The pattern of construction activity by sector has changed substantially over time (graph 19.4). In 1987-88, the value of non-residential building activity was greater than engineering construction activity. After 1991-92, however, engineering construction activity has consistently exceeded non-residential building activity.
Graph 19.4 also shows the acceleration in residential building activity to record levels prior to the introduction of The New Tax System in July 2000, followed by a substantial downturn until the start of 2001.
Over the past decade, public sector construction has remained relatively constant, maintaining an annual value of work done of around $15b (graph 19.5). Private sector construction on the other hand has been more volatile, particularly over the past few years. The value of private sector construction declined sharply after July 2000, falling by 24%. Private sector construction has, however, almost recovered from this sharp decline, increasing 20% in 2001-02.

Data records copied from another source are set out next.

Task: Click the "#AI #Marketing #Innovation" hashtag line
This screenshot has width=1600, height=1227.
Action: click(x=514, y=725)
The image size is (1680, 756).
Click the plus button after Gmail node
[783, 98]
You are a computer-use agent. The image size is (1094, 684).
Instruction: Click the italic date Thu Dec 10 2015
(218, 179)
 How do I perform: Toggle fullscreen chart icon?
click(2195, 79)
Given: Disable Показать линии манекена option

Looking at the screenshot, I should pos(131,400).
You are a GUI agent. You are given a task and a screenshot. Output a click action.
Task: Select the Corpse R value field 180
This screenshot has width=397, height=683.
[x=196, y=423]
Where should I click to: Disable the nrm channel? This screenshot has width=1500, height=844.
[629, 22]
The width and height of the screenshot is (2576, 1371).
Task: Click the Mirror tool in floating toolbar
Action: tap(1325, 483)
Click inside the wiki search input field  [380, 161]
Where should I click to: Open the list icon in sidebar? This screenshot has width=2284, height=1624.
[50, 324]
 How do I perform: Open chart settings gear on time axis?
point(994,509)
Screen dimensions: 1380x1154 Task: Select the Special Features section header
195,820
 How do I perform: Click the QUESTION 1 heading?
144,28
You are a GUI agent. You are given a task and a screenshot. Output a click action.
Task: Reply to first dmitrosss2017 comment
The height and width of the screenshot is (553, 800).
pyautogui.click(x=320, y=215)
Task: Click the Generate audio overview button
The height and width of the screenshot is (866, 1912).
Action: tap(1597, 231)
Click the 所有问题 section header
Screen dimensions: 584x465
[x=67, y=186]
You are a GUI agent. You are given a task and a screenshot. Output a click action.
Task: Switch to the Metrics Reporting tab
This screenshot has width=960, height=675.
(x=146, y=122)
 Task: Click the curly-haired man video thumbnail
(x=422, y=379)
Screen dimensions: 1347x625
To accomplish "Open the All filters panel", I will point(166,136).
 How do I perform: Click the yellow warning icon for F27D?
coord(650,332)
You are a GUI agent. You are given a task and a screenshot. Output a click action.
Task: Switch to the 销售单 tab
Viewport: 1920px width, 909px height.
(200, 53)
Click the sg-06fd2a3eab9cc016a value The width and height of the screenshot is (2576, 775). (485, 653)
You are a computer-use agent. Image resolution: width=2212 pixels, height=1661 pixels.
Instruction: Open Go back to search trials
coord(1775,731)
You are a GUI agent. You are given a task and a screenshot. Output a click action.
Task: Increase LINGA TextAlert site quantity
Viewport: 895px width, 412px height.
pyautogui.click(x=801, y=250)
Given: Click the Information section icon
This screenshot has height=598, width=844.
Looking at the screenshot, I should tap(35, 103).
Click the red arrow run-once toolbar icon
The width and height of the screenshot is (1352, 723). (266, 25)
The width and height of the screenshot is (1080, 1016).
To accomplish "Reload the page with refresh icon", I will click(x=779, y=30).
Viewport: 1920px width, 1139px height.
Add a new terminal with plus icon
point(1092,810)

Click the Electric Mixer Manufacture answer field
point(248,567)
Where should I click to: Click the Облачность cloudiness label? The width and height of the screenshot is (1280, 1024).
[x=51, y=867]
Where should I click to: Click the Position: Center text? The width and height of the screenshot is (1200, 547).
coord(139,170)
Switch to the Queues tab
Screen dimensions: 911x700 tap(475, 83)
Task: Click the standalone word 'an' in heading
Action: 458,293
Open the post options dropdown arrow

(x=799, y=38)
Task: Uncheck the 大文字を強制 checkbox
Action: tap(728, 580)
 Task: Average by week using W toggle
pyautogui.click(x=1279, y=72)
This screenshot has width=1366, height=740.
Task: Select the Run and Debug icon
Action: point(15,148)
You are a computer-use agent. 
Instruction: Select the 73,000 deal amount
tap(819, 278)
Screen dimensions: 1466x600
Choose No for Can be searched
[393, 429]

More detailed information on the value of residential and non-residential building work done is presented in table 19.6. In 2001-02 the value of building work done increased by $5,483m (16%) to $39,137m, following a significant fall of 23% in 2000-01. During 2001-02, work done on total new residential buildings increased by $4,130m (23%), recovering the majority of the 27% decline experienced during 2000-01. Non-residential building activity did not experience the same level of recovery, increasing by $688m (6%) in 2001-02, following a decline of $2,549m (-17%) during the preceding year.